И улыбки того же Романа, Розы Ильиничны и прочих, говорили об этом лучше всяких телевизоров. Хоть ты их с десяток включи.
Семья...
Разве что Анна еще в его комнату не переехала. И чего она упирается? Но до свадьбы неприлично... Ладно. Потерпим! Борису очень хотелось засыпать и просыпаться рядом с любимой женщиной, но пока получалось только первое. Утром Анна уходила еще до рассвета. Тихо-тихо, он не просыпался.
Как же быстро привыкаешь к хорошему!
К вкуснейшему ужину, кстати говоря, и индейке с брусникой, и запеченному в сливках картофелю, и вкуснейшему десерту.... После такого ужина — хоть на тренировку срывайся. А то скоро штаны расставлять придется!
— Кира, ты завтра Аню отпустишь? В два часа дня?
— Отпущу. А что случилось?
Отпускала Кира вполне спокойно. У них с Гошкой были уроки. Весна заканчивалась, и в школе лютовали с контрольными. Кто только придумал этот садизм — отпускать школьников на каникулы в десятых числах июня? И так всего три месяца счастья!
И — урезают!
Козлы!
Тем не менее, у ребят шли четвертные контрольные, Гошка в школу хоть и не ходил, но подготовительные классы посещал. И с учетом больниц, было ему сложно.
С ним занимались и Анна, и Кира, но мальчику предстояло слишком многое наверстать.
— Меня приглашают на выставку.
— Выставку?
— Называется 'Противопоставление'.
Борис выразительно скривился, и принялся рассказывать.
Да, есть такое течение — контркультура. Есть...
А теперь догадайтесь, кто всем этим увлекается? Да молодежь! В том числе и губернаторский сынок. Дурак?

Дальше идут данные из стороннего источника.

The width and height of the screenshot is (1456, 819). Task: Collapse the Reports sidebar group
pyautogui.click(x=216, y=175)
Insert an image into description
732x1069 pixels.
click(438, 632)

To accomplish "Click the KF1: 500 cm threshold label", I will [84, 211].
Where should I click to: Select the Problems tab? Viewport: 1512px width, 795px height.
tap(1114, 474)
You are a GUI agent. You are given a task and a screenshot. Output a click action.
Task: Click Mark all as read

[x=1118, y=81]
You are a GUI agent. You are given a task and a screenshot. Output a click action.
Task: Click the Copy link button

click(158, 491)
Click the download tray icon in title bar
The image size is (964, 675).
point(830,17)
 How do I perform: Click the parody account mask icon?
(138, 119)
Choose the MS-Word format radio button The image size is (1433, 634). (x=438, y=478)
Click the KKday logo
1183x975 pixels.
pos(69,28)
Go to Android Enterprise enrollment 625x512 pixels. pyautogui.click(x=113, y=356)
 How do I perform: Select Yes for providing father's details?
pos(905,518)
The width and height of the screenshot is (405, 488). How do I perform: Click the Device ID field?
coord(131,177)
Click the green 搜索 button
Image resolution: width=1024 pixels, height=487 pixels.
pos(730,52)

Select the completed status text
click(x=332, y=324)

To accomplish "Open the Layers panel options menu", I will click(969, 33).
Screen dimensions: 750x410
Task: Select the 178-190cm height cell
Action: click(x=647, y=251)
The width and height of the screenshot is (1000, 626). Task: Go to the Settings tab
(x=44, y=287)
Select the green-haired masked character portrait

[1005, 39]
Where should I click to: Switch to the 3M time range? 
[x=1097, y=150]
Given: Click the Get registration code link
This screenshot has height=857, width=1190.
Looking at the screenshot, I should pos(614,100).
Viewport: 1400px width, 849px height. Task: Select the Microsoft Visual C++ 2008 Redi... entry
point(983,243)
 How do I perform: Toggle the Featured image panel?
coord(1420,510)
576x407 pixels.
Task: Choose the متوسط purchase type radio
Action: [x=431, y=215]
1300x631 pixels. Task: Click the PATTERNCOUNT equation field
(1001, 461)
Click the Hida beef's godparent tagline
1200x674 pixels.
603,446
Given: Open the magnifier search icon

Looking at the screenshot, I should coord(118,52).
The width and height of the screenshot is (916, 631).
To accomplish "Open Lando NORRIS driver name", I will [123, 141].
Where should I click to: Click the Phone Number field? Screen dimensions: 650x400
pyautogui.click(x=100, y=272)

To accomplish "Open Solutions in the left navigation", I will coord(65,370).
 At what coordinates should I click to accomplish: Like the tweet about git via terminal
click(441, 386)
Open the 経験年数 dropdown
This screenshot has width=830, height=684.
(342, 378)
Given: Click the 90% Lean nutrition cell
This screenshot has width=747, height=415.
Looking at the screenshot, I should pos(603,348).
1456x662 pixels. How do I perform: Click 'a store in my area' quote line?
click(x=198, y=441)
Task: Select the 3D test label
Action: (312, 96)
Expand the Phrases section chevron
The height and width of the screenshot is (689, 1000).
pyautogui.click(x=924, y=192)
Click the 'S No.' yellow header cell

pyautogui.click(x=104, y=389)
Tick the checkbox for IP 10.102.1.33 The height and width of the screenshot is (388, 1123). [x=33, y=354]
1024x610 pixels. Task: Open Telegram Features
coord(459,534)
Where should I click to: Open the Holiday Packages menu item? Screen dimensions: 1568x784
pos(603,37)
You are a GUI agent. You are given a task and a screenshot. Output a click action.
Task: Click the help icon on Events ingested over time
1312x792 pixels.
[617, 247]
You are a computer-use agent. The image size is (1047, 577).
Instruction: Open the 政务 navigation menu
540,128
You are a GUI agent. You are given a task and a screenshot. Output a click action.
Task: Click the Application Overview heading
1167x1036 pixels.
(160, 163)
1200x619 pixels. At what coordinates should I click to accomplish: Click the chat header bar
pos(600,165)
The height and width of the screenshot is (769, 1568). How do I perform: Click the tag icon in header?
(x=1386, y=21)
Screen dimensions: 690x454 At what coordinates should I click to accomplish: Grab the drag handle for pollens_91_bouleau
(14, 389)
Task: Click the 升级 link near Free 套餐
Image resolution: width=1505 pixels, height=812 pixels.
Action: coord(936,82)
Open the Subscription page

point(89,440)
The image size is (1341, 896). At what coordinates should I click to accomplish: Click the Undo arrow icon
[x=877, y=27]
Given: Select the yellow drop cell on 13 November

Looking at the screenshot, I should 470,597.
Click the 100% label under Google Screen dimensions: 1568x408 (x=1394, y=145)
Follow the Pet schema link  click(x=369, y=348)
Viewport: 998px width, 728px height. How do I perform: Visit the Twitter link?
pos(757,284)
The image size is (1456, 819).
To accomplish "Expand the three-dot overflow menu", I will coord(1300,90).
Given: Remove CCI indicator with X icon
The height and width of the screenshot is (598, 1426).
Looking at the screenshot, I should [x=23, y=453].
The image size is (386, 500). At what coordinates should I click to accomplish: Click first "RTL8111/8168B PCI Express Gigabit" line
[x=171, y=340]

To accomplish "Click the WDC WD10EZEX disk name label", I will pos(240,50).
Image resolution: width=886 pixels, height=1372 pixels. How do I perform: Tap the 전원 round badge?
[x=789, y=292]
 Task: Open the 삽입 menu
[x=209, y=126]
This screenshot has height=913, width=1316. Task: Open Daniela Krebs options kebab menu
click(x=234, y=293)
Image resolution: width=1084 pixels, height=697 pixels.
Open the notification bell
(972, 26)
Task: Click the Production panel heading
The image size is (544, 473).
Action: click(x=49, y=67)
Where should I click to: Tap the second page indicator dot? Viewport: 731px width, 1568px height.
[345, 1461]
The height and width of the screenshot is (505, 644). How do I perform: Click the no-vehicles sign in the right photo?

А куда деваться? Можно быть идиотом, если у тебя папа — губернатор. Можно...
Вот если сантехник, там приходится или умнеть, или подыхать. А губернатор в состоянии обеспечить своему чадушку любые погремушки. Разумеется, за свой счет! Заработает и обеспечит!
Воровать?
Губернатор!?
Как вы могли такое подумать об этих честнейших людях!
Не иначе, как подметая по вечерам дворы или работая таксистом, заработал губернатор своему чадушку и на обучение в Англии (медом им там что ли, намазали?), и на квартирку, и на персональную выставку...
А поскольку ссориться с губернатором не стоит, мужик он вредный, злопамятный, и (только тсссс!) жутко говнистый, придется сходить. Повосторгаться десять минут... ладно! Честно выдержать час, высказать свое восхищение и удрать.
Вот лично Борис ничего интересного в таком виде искусства не находил. И 'Черный квадрат' не купил бы, даже чтобы дырку на обоях прикрыть.
Другой вопрос, что Малевича на должность начальника пиар-отдела он бы взял без экзаменов. И на зарплату не поскупился.
Но...
Надо идти.
Борис в тоске и отчаянии взирал на приглашение, когда ему и вспомнилась Анна. А что?
Поддерживать своего мужчину — первая обязанность женщины. Разве нет? И похвастаться хочется. И вместе они никуда не ходят... как-то так получается!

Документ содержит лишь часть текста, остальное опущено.